§ **Aim of the task**: Copy the passage on measuring thin-film thickness, beginning at the words "The thickness of thin" and stopping after "density (OD) [26,27].", and replace "sample" with "specimen".

§ **Quoted passage**:
================================
Ellipsometry [10], is a very well established optical method and frequently used as the method of choice for investigation of thin films and material characterization [11], dimensional metrology [12], process control in material science [13], microelectronics [14] or the solar industry [15]. Real-time monitoring and characterization of thin-film growth [16], as well as the process diagnostics, including etching and thermal oxidation [17,18], belong to the standard application fields of the ellipsometry. However, its indirect nature, due to the fact that the data analysis requires a predefined optical model characterized by the optical constants, constitutes the major drawback of the method. Additionally, the data analysis using such an optical model is usually complex. Finally, the spot size of a light beam used for spectroscopic ellipsometry is typically large, several millimeters in diameter [19]. This noticeably limits the spatial resolution of the measurement. For these reasons, methods that are not based on refraction or phase/polarization change gain importance. As an example, the thickness of the carbon coatings on silicon materials was determined by the hard X-ray photoelectron spectroscopy [20]. A fluorescence-yield depth-resolved soft X-ray absorption spectroscopy technique, based on the principle of probing depth of the sample by changing the detection angle of the fluorescence soft X-rays emission was used for the analysis of FeCo thin films [21]. The X-ray photoelectron spectroscopy was also demonstrated as the tool determining the effective attenuation length of the photoelectrons in SiO₂ on top of Si substrate with a synchrotron being the radiation source [22].

The thickness of thin films can also be obtained directly from absorption measurement by exploiting its very prominent character in the extreme ultraviolet (EUV) region and on the low-energy-side of the soft X-ray (SXR) spectrum. The absorption dynamics unveils even small changes in the thickness of the investigated layer of the order of single nanometers [23], [24]. Hence, obtaining precise information about the sample thickness is possible from the spectroscopic studies by utilizing the direct absorption at a particular wavelength of interest [25] or by analysis of a broadband absorption presented in a form of a spectral optical density (OD) [26,27].
================================
§ **Data**:

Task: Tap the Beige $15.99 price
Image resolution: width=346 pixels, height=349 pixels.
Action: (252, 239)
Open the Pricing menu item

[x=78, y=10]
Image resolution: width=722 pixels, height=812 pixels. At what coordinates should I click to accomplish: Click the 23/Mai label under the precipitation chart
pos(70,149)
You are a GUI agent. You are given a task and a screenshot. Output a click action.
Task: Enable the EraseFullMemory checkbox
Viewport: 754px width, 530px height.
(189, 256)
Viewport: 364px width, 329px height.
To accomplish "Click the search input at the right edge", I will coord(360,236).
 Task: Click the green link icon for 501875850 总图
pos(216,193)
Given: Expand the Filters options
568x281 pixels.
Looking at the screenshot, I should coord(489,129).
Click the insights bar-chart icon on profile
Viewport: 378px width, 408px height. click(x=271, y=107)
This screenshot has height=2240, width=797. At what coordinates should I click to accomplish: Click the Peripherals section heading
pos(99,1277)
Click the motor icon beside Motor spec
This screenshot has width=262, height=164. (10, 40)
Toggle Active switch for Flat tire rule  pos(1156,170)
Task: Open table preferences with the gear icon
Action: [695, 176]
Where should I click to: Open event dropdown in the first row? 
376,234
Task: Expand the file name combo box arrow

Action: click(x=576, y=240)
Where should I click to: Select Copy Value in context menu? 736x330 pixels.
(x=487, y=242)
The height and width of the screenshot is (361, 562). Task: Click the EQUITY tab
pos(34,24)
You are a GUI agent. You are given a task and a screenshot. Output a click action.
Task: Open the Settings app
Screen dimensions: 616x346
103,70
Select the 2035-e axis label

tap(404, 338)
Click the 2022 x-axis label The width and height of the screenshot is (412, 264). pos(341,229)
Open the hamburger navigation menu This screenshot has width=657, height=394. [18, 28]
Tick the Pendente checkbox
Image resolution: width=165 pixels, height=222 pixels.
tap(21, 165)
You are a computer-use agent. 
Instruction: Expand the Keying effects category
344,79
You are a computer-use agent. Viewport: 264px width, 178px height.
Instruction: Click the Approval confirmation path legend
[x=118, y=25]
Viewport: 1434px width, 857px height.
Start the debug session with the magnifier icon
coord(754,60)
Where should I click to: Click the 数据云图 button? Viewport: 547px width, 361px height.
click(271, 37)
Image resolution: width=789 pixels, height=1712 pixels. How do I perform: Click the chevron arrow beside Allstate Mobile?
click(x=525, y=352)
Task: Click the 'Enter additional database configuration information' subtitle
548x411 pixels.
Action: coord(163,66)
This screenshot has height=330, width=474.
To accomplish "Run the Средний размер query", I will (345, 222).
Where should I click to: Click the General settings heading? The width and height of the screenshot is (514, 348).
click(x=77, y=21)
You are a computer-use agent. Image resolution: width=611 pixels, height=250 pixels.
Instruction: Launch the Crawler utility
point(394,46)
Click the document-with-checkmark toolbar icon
================================
§ **Answer to this problem**:
The thickness of thin films can also be obtained directly from absorption measurement by exploiting its very prominent character in the extreme ultraviolet (EUV) region and on the low-energy-side of the soft X-ray (SXR) spectrum. The absorption dynamics unveils even small changes in the thickness of the investigated layer of the order of single nanometers [23], [24]. Hence, obtaining precise information about the specimen thickness is possible from the spectroscopic studies by utilizing the direct absorption at a particular wavelength of interest [25] or by analysis of a broadband absorption presented in a form of a spectral optical density (OD) [26,27].